The reason is because Prysunka's errant staffer is really part of a
pervasive 'attitude' problem at DEP that lawmakers feel helpless
to change.
	[¶8]  In response to these articles, Andrews wrote a letter to the
Maine Times that was published in the July 9, 1993 edition.  His letter
stated in part:
Randy Wilson's article, 'When the System Fails' (MT, 6/25/93),
regarding a gasoline station/oil terminal owner and his
experiences with the Department of Environmental Protection
(DEP), made light of several issues that are important to a
thorough understanding of that situation.  

I hope that most readers were able to determine from the
article that Mr.
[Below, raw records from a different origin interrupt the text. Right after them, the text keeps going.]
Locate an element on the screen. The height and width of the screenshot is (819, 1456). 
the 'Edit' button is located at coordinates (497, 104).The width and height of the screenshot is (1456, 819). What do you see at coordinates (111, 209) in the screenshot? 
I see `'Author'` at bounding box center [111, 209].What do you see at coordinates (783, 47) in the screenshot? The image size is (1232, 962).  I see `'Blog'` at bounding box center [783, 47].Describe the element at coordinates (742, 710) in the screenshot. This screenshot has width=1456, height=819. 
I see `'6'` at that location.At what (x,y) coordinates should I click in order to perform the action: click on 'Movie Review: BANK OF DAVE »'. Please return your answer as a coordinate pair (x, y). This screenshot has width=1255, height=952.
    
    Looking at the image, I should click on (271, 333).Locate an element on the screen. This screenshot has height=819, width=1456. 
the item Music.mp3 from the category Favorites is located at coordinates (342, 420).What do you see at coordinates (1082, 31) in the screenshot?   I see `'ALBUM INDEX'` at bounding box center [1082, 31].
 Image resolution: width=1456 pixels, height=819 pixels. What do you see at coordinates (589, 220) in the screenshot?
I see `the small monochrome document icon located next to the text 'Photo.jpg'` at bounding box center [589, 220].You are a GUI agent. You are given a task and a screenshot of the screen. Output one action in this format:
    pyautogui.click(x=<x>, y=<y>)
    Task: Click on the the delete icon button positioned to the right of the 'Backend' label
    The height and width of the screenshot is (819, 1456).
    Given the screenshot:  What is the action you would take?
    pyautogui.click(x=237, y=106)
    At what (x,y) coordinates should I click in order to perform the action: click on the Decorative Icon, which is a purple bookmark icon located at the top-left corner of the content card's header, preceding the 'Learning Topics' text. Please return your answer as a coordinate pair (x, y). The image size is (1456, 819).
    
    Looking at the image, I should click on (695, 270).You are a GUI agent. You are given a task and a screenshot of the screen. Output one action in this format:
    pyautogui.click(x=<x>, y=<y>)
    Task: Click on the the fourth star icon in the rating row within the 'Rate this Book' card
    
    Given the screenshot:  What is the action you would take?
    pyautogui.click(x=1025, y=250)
Knowlton, an experienced oil industry
professional, is a repeat environmental offender.  His violations
are very directly related to the petroleum contamination that
currently underlies a position of the village of Freedom.  . . .
Knowlton's dissatisfaction with the DEP stems from a
determination by DEP staff, acting in accordance with State law,
that Knowlton, Inc., had failed to meet certain minimum
operation standards that were specifically designed to prevent
the sort of contamination that resulted at this property. 
Therefore, Knowlton, Inc., should bear the financial
responsibility for clean-up, Mr. Knowlton (and the Maine Oil
Dealer's Association, and Representative Jacques) would prefer
that remediation be conducted at public expense.

Perhaps some future Maine Times article will examine the
effectiveness of State environmental policy at preventing the
sort of pollution caused by Knowlton, Inc., or will investigate
whether the current trend toward increasing use of public
monies for clean-up of preventable industrial errors is really in
the best interest of the Maine public. 
This letter and the Maine Times articles to which it responded were posted
on a DEP workplace bulletin board. 
	[¶9]  Andrews maintains that the DEP has taken adverse employment
actions against him to retaliate for this letter, including the denial of
numerous requests to attend training programs and "a campaign of
harassment and retaliation" by his supervisors in the form of "negative
annual performance evaluations and unwarranted formal reprimands."  For
purposes of this appeal, the defendants have stipulated that the alleged
adverse employment actions were taken to retaliate for Andrews's letter.